Alla luce delle moderne tecnologie di esplorazione entrambi i siti sarebbero stati sottovalutati e conterrebbero ampie risorse. La società australiana, che finora si è fatta un nome in Europa perché proprietaria di un progetto di estrazione di litio a Wolfsberg, in Carinzia, in territorio ucraino è rappresentata dalla Petro Consulting llc Millstone.
Questa ha una partecipazione nei due progetti minerari, quello austriaco e quello nazionale. Ebbene: European Lithium ha dichiarato che l'acquisizione delle miniere ucraine sarà graduale e dovrebbe concludersi, guerra permettendo, nel novembre prossimo a scapito della cinese Chengxin Lithium, che aveva chiesto gli stessi diritti e che per ottenerli avrebbe già investito molto denaro in altri settori con accordi di scambio con Kiev.
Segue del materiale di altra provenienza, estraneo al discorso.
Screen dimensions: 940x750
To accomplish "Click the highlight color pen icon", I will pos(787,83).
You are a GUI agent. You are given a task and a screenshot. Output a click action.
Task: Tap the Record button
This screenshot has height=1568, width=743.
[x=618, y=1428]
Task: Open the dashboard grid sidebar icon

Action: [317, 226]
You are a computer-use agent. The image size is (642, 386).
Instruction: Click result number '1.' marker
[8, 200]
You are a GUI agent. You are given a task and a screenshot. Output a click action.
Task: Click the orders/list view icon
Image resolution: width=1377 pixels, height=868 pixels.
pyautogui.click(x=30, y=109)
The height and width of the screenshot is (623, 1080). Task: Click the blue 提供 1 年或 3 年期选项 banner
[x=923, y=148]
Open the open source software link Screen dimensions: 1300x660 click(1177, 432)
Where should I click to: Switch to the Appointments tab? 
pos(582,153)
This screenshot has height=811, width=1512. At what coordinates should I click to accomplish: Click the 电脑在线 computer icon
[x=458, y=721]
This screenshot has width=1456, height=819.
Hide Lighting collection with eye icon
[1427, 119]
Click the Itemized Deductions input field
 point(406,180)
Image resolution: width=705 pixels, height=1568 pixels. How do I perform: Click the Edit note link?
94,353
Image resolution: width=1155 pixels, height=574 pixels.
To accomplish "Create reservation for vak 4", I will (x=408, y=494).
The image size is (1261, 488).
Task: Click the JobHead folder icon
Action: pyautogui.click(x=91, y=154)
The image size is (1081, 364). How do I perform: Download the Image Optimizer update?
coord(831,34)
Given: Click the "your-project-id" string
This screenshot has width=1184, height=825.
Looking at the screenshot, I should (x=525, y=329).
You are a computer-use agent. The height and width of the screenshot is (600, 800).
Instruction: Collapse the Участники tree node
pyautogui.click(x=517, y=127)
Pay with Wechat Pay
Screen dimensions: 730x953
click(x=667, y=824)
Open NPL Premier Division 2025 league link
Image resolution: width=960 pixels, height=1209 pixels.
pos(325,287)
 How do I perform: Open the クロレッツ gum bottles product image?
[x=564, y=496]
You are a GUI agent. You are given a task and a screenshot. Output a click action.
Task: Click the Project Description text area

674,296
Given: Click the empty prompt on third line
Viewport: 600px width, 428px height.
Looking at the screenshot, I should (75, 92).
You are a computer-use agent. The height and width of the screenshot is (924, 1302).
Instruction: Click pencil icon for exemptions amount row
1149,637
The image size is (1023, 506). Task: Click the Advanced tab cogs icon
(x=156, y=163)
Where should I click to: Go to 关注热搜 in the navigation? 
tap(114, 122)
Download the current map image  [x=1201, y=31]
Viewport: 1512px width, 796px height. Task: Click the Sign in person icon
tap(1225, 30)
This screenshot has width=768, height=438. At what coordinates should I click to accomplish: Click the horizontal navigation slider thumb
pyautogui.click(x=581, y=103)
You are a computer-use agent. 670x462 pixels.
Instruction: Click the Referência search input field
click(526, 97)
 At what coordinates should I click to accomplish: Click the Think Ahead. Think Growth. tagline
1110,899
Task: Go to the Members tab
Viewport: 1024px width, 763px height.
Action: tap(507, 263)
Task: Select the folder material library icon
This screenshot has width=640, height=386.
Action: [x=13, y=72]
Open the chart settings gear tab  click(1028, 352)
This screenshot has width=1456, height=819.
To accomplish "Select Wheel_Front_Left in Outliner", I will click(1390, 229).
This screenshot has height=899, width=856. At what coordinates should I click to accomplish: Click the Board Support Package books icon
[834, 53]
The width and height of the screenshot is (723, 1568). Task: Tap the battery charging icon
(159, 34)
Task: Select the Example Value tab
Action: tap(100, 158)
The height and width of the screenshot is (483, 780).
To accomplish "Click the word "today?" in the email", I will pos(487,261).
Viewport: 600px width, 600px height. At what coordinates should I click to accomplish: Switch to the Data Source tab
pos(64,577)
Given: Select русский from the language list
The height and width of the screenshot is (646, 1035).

Investimenti che la guerra, se persa, vedrebbe a rischio o azzerati. Sarà un caso, l'invasione russa è cominciata proprio mentre l'Ucraina stava cercando di posizionarsi sul mercato come uno dei principali attori nella transizione verso l'energia pulita, cominciando un'evoluzione rapida soprattutto per una nazione che ha costruito a lungo la sua economia su carbone, ferro e titanio.
È quindi chiaro che se ci fosse la pace oggi Kiev sarebbe tra i cinque Paesi maggiori fornitori di litio al mondo insieme con Cina, Australia, Cile e Congo. Non possiamo considerarla la ragione principale dell'invasione russa, tuttavia è ovvio che Mosca ambisca alle caratteristiche minerarie del sottosuolo come alla produzione agricola e alla posizione strategica di questa nazione.